Freedom Summer - Bruce W. Watson [1]
Blacks did not vote in Mississippi—never had as long as anyone could remember. “Niggers down here don’t need to vote,” one cop said. “Ain’t supposed to vote.” Entire counties where black faces far outnumbered white had not a single black voter. Seventy-some years had passed since Mississippi had crafted a clever combination of poll taxes, literacy tests, and other legalistic voodoo that, within a decade, slashed black voting rolls from 190,000 to just 2,000. Ever since, whenever a Negro had dared to register, terror had taken care of him. A trip to the courthouse registrar landed his name in the newspaper. Soon the “uppity nigger” was beaten, fired, thrown off a plantation, or left trembling in the night by a shotgun fired into his shack. Herbert Lee knew the risks, but when he decided to face them, he did not know he was risking his life.

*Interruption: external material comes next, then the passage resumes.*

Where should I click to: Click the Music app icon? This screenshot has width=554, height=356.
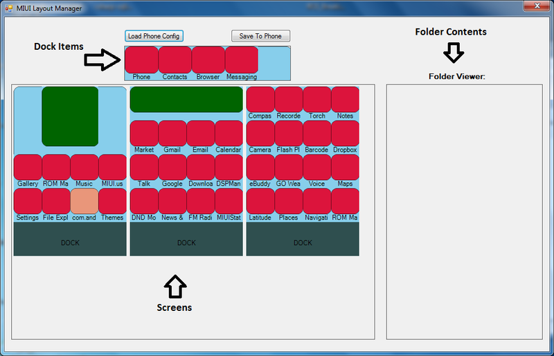(x=84, y=167)
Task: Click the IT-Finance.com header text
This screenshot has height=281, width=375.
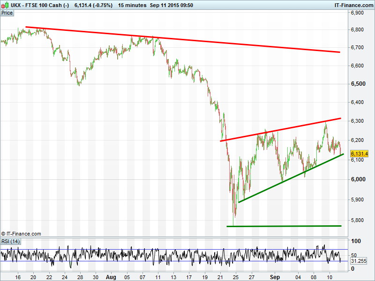Action: [353, 5]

On the morning of September 25, 1961, Lee was rattling along dusty back roads toward the tiny town of Liberty, Mississippi. Looking in the rearview mirror of his old pickup, he saw a newer truck. Lee pulled into the parking lot of a cotton gin. The other pickup, its tires popping the gravel, pulled alongside. Lee recognized the driver, a burly white man with jug ears and a broad, shiny forehead, pink from the summer sun. Lee had known “Mister Hurst” all his life, had even played with him as a boy. The two men’s farms were not far apart. Perhaps Mister Hurst just wanted to talk. Then Lee spotted the .38 in his neighbor’s hand.
Through the window of his pickup, Lee shouted, “I’m not going to talk to you until you put the gun down!” Hurst said nothing, just bolted out of his truck. Lee frantically slid across his seat and scrambled out the passenger door. Hurst circled, gun waving.
“I’m not playing with you this morning!” the hulking white man said. Before Lee could run two steps, Hurst put a bullet in his left temple. Lee fell facedown in the gravel. The new pickup sped away. The parking lot fell silent. The body, encircled by onlookers, lay in a pool of blood for hours beneath the sizzling sun. Blacks were afraid to move it, and whites refused.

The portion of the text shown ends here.